═══ Materials provided
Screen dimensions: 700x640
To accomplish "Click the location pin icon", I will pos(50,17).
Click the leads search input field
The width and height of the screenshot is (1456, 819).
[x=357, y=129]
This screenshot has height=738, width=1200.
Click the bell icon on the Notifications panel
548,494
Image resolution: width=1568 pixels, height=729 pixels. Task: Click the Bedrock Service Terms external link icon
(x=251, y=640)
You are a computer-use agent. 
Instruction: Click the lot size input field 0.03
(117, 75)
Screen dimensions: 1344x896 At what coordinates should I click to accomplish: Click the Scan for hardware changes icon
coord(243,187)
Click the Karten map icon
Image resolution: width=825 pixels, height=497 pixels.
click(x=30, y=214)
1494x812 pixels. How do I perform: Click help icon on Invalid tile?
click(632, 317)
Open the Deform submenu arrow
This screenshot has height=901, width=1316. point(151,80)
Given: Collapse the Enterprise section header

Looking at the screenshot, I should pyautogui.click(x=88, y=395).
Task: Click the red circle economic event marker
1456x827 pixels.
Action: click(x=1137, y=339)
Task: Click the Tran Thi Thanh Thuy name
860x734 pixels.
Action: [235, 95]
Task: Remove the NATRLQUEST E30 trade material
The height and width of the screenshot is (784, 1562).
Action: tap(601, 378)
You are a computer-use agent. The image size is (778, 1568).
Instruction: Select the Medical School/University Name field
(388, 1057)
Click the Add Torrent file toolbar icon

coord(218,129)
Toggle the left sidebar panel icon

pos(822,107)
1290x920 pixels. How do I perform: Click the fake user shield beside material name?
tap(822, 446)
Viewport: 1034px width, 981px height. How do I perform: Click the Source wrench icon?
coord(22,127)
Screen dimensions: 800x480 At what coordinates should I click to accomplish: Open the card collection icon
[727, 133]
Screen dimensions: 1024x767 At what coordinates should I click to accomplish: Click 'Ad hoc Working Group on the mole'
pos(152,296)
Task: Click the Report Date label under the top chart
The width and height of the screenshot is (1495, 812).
══════
__Request__: Report each line in the rows above that contains the word "agent", copying every such line in full.

__Solution for this exercise__:
You are a computer-use agent. 
You are a computer-use agent. The image size is (778, 1568).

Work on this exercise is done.